[[ Records supplied open ]]

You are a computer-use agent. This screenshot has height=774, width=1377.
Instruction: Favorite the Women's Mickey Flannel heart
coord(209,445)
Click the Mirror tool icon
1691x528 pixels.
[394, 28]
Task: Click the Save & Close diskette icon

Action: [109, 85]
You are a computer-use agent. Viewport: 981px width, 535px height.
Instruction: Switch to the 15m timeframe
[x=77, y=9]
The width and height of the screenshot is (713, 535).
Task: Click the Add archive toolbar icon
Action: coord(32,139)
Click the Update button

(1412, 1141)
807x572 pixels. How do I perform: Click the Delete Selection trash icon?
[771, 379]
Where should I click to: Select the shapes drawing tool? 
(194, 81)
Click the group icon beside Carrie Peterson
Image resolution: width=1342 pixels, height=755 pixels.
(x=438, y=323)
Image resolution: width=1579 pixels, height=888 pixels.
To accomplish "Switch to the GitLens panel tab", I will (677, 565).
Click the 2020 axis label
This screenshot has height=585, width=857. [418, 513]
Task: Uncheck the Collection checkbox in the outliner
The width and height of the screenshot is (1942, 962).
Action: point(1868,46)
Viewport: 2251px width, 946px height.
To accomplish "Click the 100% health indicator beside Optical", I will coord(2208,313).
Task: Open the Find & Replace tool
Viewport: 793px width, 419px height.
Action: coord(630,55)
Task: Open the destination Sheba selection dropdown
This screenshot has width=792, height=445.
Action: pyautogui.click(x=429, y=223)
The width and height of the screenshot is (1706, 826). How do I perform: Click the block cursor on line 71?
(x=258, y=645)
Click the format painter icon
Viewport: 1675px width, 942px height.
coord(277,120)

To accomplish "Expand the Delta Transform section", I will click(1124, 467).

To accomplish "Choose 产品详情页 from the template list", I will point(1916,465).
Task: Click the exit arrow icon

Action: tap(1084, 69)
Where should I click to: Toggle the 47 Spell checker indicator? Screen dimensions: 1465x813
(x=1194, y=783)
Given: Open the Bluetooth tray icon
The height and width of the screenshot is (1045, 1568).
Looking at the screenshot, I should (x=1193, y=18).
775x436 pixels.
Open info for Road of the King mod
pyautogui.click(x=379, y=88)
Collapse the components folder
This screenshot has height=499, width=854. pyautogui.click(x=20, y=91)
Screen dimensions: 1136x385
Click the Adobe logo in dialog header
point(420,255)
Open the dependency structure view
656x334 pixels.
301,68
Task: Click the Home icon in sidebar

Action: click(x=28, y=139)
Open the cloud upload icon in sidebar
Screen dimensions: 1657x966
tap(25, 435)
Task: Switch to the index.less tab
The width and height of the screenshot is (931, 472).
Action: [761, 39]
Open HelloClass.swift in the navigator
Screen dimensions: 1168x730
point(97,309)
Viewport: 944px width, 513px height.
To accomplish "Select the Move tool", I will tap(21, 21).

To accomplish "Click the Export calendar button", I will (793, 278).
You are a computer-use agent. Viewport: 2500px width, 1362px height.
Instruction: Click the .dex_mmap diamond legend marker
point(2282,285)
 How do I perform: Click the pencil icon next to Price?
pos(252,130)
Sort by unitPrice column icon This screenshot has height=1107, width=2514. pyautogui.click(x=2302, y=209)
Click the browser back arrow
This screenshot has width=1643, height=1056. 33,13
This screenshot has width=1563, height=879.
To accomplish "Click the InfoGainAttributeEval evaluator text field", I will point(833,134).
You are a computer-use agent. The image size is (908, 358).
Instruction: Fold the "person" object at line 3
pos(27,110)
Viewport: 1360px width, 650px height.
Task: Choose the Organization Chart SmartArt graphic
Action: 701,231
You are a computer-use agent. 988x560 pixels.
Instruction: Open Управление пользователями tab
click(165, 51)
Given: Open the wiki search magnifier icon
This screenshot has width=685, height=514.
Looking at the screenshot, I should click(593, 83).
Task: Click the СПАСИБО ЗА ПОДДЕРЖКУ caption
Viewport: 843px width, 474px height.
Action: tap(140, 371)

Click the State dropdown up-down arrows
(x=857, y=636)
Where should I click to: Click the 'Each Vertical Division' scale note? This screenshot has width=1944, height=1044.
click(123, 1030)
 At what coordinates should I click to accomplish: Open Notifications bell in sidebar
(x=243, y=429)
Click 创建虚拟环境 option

[[ Records supplied closed ]]

# [Instructions for the task]
Without leaving anything out, repeat the data exactly.

# [Reply]
You are a computer-use agent. This screenshot has height=774, width=1377.
Instruction: Favorite the Women's Mickey Flannel heart
coord(209,445)
Click the Mirror tool icon
1691x528 pixels.
[394, 28]
Task: Click the Save & Close diskette icon

Action: [109, 85]
You are a computer-use agent. Viewport: 981px width, 535px height.
Instruction: Switch to the 15m timeframe
[x=77, y=9]
The width and height of the screenshot is (713, 535).
Task: Click the Add archive toolbar icon
Action: coord(32,139)
Click the Update button

(1412, 1141)
807x572 pixels. How do I perform: Click the Delete Selection trash icon?
[771, 379]
Where should I click to: Select the shapes drawing tool? 
(194, 81)
Click the group icon beside Carrie Peterson
Image resolution: width=1342 pixels, height=755 pixels.
(x=438, y=323)
Image resolution: width=1579 pixels, height=888 pixels.
To accomplish "Switch to the GitLens panel tab", I will (677, 565).
Click the 2020 axis label
This screenshot has height=585, width=857. [418, 513]
Task: Uncheck the Collection checkbox in the outliner
The width and height of the screenshot is (1942, 962).
Action: point(1868,46)
Viewport: 2251px width, 946px height.
To accomplish "Click the 100% health indicator beside Optical", I will coord(2208,313).
Task: Open the Find & Replace tool
Viewport: 793px width, 419px height.
Action: coord(630,55)
Task: Open the destination Sheba selection dropdown
This screenshot has width=792, height=445.
Action: pyautogui.click(x=429, y=223)
The width and height of the screenshot is (1706, 826). How do I perform: Click the block cursor on line 71?
(x=258, y=645)
Click the format painter icon
Viewport: 1675px width, 942px height.
coord(277,120)

To accomplish "Expand the Delta Transform section", I will click(1124, 467).

To accomplish "Choose 产品详情页 from the template list", I will point(1916,465).
Task: Click the exit arrow icon

Action: tap(1084, 69)
Where should I click to: Toggle the 47 Spell checker indicator? Screen dimensions: 1465x813
(x=1194, y=783)
Given: Open the Bluetooth tray icon
The height and width of the screenshot is (1045, 1568).
Looking at the screenshot, I should (x=1193, y=18).
775x436 pixels.
Open info for Road of the King mod
pyautogui.click(x=379, y=88)
Collapse the components folder
This screenshot has height=499, width=854. pyautogui.click(x=20, y=91)
Screen dimensions: 1136x385
Click the Adobe logo in dialog header
point(420,255)
Open the dependency structure view
656x334 pixels.
301,68
Task: Click the Home icon in sidebar

Action: click(x=28, y=139)
Open the cloud upload icon in sidebar
Screen dimensions: 1657x966
tap(25, 435)
Task: Switch to the index.less tab
The width and height of the screenshot is (931, 472).
Action: [761, 39]
Open HelloClass.swift in the navigator
Screen dimensions: 1168x730
point(97,309)
Viewport: 944px width, 513px height.
To accomplish "Select the Move tool", I will tap(21, 21).

To accomplish "Click the Export calendar button", I will (793, 278).
You are a computer-use agent. Viewport: 2500px width, 1362px height.
Instruction: Click the .dex_mmap diamond legend marker
point(2282,285)
 How do I perform: Click the pencil icon next to Price?
pos(252,130)
Sort by unitPrice column icon This screenshot has height=1107, width=2514. pyautogui.click(x=2302, y=209)
Click the browser back arrow
This screenshot has width=1643, height=1056. 33,13
This screenshot has width=1563, height=879.
To accomplish "Click the InfoGainAttributeEval evaluator text field", I will point(833,134).
You are a computer-use agent. The image size is (908, 358).
Instruction: Fold the "person" object at line 3
pos(27,110)
Viewport: 1360px width, 650px height.
Task: Choose the Organization Chart SmartArt graphic
Action: 701,231
You are a computer-use agent. 988x560 pixels.
Instruction: Open Управление пользователями tab
click(165, 51)
Given: Open the wiki search magnifier icon
This screenshot has width=685, height=514.
Looking at the screenshot, I should click(593, 83).
Task: Click the СПАСИБО ЗА ПОДДЕРЖКУ caption
Viewport: 843px width, 474px height.
Action: tap(140, 371)

Click the State dropdown up-down arrows
(x=857, y=636)
Where should I click to: Click the 'Each Vertical Division' scale note? This screenshot has width=1944, height=1044.
click(123, 1030)
 At what coordinates should I click to accomplish: Open Notifications bell in sidebar
(x=243, y=429)
Click 创建虚拟环境 option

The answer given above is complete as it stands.